### [Assignment]
Write out exactly the lines below starting at the one containing "This screenshot has height=510, width=692." and ending at the one containing "Instruction: Sort by the NAME column header". Omit every picture.

### [Input records]
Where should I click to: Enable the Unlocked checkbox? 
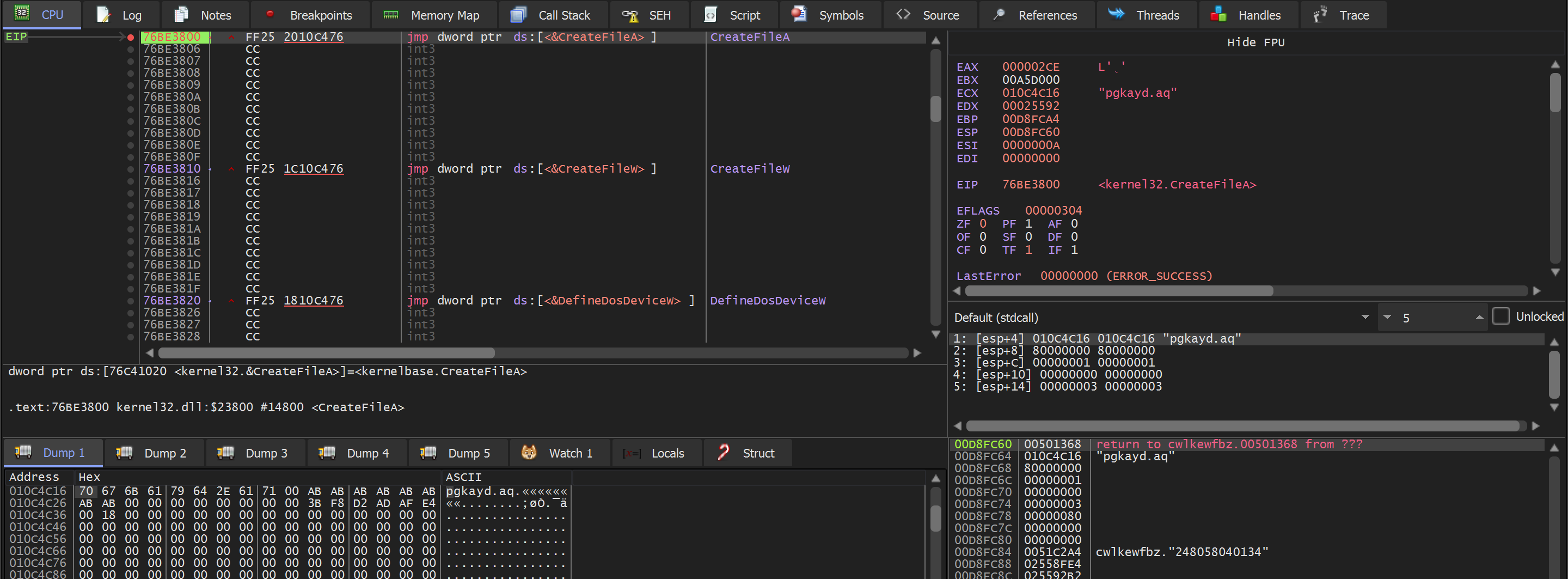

---

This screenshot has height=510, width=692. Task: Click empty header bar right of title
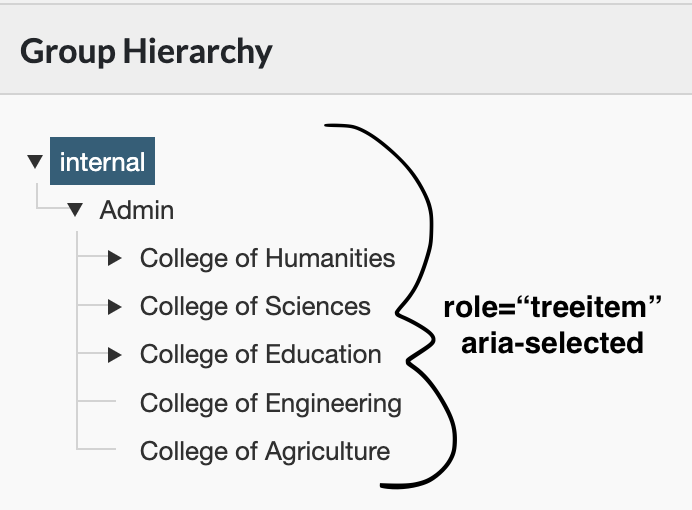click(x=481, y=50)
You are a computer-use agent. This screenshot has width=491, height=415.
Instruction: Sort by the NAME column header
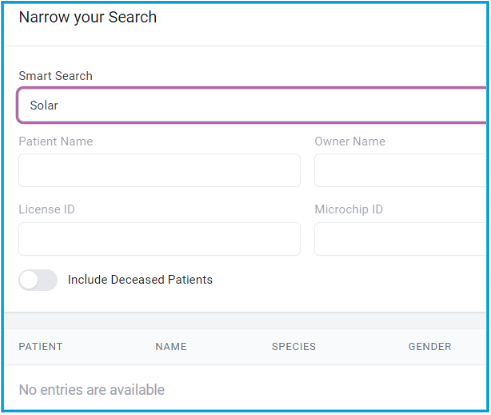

---

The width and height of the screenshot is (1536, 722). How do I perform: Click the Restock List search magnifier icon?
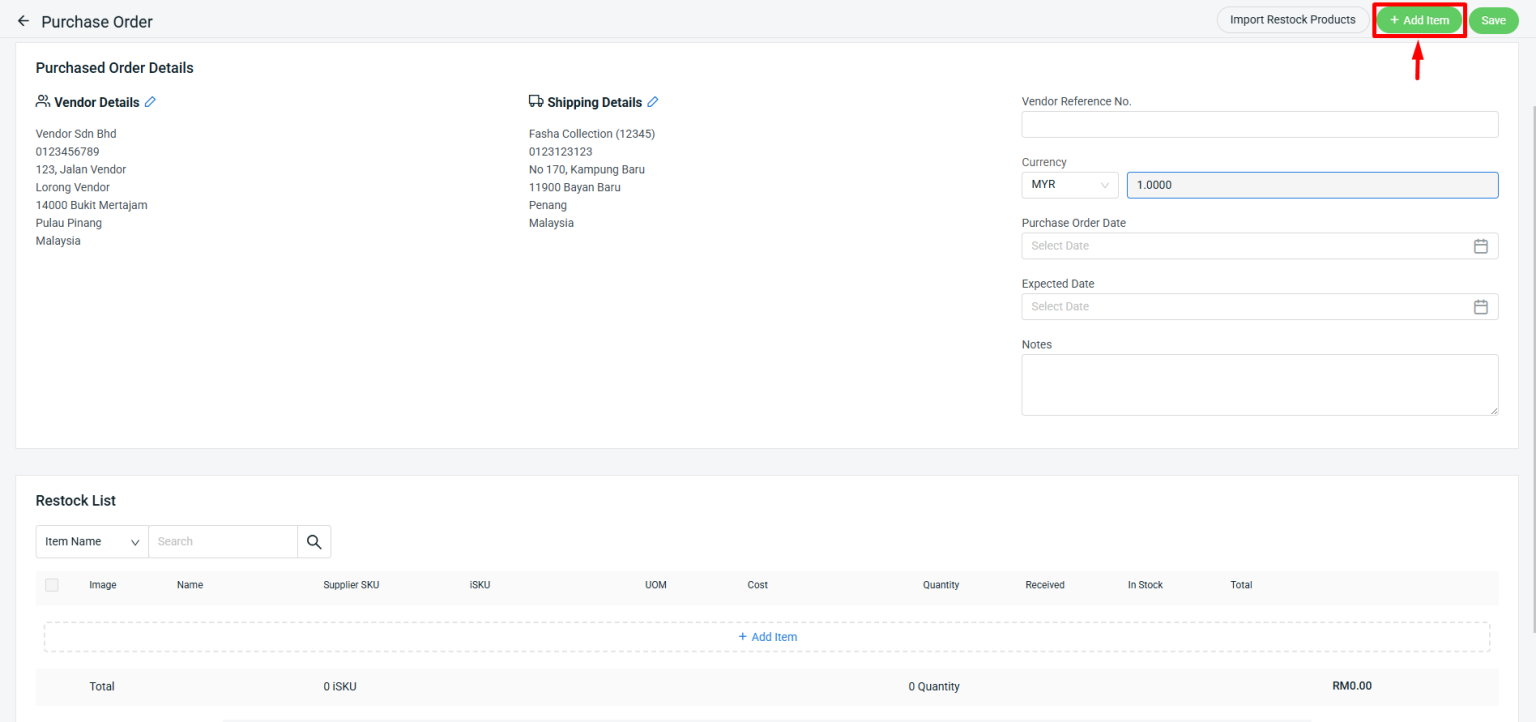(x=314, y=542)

### [Answer for the task]
This screenshot has height=510, width=692. Task: Click empty header bar right of title
click(x=481, y=50)
You are a computer-use agent. This screenshot has width=491, height=415.
Instruction: Sort by the NAME column header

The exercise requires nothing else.